Ces contradictions ne persistent que si nous voulons séparer tous ces éléments. Ils sont bien distincts mais comme autant de facteurs, d’ingrédients pourrait-on dire, participant ensemble à l’alchimie amoureuse. C’est pourquoi Rousseau peut utiliser la formule paradoxale de « jugements qui se font sans qu’on s’en aperçoive ». Point d’amour sans choix conscient et libre, certes ; mais ce choix est nourri des préjugés sociaux et se confirme dans l’habitude grâce à laquelle les liens, « l’attachement personnel » se resserrent et s’épaississent.
Rousseau veut nous montrer ici que toutes les modalités de l’élection amoureuse ont un caractère commun malgré leur diversité : elles sont toutes issues de la société. Il ne faut pas comprendre ce terme sur un plan sociologique et dire que l’amour est conditionné seulement par l’appartenance sociale, on a vu que ce n’était qu’un élément parmi d’autres. Il faut entendre société de manière très générale comme le regroupement artificiel d’individus. Pour Rousseau en effet, la société humaine n’est pas une association naturelle, elle signe la rupture avec l’état de nature (rupture que Rousseau explique par « un funeste hasard » qui a obligé les hommes à se rassembler pour survivre). Ainsi, Rousseau distingue-t-il, dans le Discours sur l’origine et les fondements de l’inégalité parmi les hommes (1755), « l’homme de la nature » - instinctif et solitaire – et « l’homme de l’homme » - volontaire et sociable. L’homme dans l’état de nature est un être autosuffisant gouverné par l’instinct, tandis que l’homme entré en société se découvre une volonté individuelle, une conscience, en même temps qu’il rentre en rapport avec autrui. Or, quels sont les rapports qui évoquent le mieux l’entrée en société sinon les rapports de distinction et de comparaison par lesquels l’homme s’affirme comme individualité irréductible, parmi les autres ? Comparer en effet, c’est toujours distinguer, faire la différence, entre des choses qui appartiennent à un même groupe, qui possèdent entre elles un minimum de points communs. La comparaison est l’archétype du rapport social puisqu’elle permet à l’individu de se distinguer parmi les siens. L’amour est un sentiment éminemment social puisqu’il est élection, sélection du partenaire. A ce titre, il est très loin du sentiment épuré qu’en font les poètes, il revêt une certaine dureté en participant de la compétition et de l’inégalité sociale (sélectionner, élire, c’est toujours exclure).
Comment juger cette sélection propre à l’amour qui n’est pas simplement le fruit d’un choix conscient ? Que faut-il penser de ce sentiment amoureux qui manifeste notre sortie de l’état de nature mais dont participe le préjugé social ? Il faut bien dire que s’explique ici la perception ambiguë que se font de l’amour la plupart des hommes.

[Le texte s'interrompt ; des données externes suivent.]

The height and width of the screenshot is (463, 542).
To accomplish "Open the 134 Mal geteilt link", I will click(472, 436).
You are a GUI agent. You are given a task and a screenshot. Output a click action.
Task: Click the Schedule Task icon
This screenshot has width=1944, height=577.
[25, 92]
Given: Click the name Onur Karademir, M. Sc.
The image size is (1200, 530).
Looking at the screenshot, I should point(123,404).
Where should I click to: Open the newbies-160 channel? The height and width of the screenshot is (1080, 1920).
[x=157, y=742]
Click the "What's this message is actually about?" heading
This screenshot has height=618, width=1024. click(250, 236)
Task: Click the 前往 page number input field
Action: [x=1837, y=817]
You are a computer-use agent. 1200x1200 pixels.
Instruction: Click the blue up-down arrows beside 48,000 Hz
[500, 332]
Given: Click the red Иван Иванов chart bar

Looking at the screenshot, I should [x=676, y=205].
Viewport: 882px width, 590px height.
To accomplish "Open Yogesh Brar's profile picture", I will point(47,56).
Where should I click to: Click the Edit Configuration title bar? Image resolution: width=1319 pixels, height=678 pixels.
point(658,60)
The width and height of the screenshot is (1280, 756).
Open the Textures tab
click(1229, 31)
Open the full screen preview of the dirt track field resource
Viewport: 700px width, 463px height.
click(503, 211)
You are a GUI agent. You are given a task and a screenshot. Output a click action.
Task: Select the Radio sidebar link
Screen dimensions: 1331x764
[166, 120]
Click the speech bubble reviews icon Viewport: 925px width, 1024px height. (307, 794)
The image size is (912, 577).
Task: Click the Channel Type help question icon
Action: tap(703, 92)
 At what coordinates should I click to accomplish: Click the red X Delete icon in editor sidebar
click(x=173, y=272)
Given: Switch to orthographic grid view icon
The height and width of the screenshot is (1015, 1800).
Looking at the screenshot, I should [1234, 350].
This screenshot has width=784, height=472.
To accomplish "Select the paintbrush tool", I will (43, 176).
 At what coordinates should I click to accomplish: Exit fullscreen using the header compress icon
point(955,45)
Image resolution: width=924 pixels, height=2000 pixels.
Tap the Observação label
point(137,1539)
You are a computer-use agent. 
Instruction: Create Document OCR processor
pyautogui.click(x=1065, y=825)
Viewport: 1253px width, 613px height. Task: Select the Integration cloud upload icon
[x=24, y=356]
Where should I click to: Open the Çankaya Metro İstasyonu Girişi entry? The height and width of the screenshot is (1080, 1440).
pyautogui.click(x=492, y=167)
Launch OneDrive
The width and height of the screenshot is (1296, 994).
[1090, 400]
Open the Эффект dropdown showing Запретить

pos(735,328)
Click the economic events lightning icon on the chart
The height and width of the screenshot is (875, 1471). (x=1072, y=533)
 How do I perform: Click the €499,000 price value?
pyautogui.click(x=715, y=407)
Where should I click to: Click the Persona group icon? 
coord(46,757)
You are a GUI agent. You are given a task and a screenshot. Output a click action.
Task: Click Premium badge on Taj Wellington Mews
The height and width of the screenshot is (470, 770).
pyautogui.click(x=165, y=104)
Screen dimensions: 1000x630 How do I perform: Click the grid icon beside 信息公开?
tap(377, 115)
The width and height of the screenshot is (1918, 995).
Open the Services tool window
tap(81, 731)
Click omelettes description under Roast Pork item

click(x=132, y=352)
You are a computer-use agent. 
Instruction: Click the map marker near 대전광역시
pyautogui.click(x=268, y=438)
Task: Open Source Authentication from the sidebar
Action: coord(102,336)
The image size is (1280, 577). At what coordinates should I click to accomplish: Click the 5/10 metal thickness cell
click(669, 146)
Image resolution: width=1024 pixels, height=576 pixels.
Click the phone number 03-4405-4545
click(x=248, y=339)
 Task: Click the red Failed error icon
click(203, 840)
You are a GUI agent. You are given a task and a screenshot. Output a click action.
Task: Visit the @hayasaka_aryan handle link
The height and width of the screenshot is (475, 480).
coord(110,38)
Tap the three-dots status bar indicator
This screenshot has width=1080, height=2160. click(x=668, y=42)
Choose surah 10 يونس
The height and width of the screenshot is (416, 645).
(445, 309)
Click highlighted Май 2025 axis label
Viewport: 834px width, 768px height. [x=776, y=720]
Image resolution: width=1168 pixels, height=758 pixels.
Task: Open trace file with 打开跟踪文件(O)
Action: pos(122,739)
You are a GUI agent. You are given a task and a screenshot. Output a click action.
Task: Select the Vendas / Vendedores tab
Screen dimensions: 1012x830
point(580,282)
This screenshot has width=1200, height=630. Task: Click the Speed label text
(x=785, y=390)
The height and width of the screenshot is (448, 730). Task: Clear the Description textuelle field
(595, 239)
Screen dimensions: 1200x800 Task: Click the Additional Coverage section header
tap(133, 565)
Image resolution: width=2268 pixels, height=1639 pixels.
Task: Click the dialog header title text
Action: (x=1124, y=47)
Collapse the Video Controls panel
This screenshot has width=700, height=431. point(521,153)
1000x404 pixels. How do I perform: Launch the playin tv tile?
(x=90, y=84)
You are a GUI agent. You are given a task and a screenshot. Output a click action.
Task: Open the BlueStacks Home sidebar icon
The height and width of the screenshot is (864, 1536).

II – L’amour révèle la dimension morale de l’homme

1 – L’amour provoque égarements et qualités odieuses

Cette ambiguïté se retrouve dans le constat que fait Rousseau. L’amour est globalement « honoré des hommes », en même temps qu’ils lui reconnaissent des travers. Que sont ses travers ? D’une part, négativement, il ne purifie pas celui qui est amoureux, i.e. il ne le libère pas de ses défauts, il ne le donc rend pas meilleur. A ce titre, Rousseau n’adhère pas tout à fait à la conception platonicienne de l’Amour. Dans le Banquet, le philosophe antique développe l’idée selon laquelle l’amour est le moyen de parvenir à la contemplation du Beau-en-soi. Il met en scène, à la fin de son dialogue, Diotime - prêtresse de Mantinée - qui révèle que l’Amour est cet élan bien compris qui doit nous mener du désir des beaux corps à la vue du Bien et du Beau en soi, qui sont intelligibles. L’Amour, pour Platon, revêt une dimension pédagogique et édifiante en nous orientant vers le monde des Idées (vers le Bien, le Beau, le Vrai). Rousseau considère au contraire que l’amour n’a pas de vertu cathartique, purificatrice. Par ailleurs, Rousseau va plus loin en affirmant que l’amour peut « produire » des « emportements » et des « qualités odieuses ».
Quels sont ces « emportements » et ces « qualités odieuses » ? Il n’est pas besoin de chercher bien loin. Nous trouvons chez Descartes l’expression de la négativité du sentiment amoureux qu’il situe sur le plan de la « passion ». Qu’est-ce qu’une passion ? C’est pour Descartes le fait de pâtir de quelque chose, de le subir (Patior : j’endure). A ce titre, la passion s’oppose à l’action, le sentiment amoureux à la volonté rationnelle. L’amour est emportement en ce sens qu’il est une émotion – c’est-à-dire quelque chose qui me met proprement en mouvement (motio : mouvement), qui me fait agir – indépendamment de ma volonté, sans raison apparente. Dans une fameuse lettre (Lettre à Chaunut du 6 juin 1647), Descartes rappelle son amour pour une jeune fille de son âge, « qui était un peu louche » : il en conclut que le sage doit se préserver de ce sentiment puisqu’il peut parfois nous faire préférer les défauts aux qualités, le mal au bien. Non seulement l’amour nous fait choisir le mal mais il peut nous conduire à faire le mal. Les « qualités odieuses » que provoquent l’amour sont facilement déterminables : jalousie, méchanceté, injustice. Elles ont toutes une origine commune : le désir exclusif de posséder l’être aimé. Pour posséder l’autre, je peux accomplir des actions que la morale condamne ; par peur de le voir partir, je peux vouloir le retenir à toute force. Par le biais de ce désir de possession, nous retrouvons avec Rousseau l’idée selon laquelle l'amour est né avec la société. Dans l’état de nature, point de propriété, point de volonté de s’approprier les choses, encore moins l’autre homme. « L’homme de l’homme » dispose des choses de manière occasionnelle, pour sa stricte survie, sans vouloir légitimer au yeux des autres cette possession, sans l’instituer en droit de propriété. Ce désir de m’approprier les choses est contemporain de la société et le désir amoureux en est une forme dérivée.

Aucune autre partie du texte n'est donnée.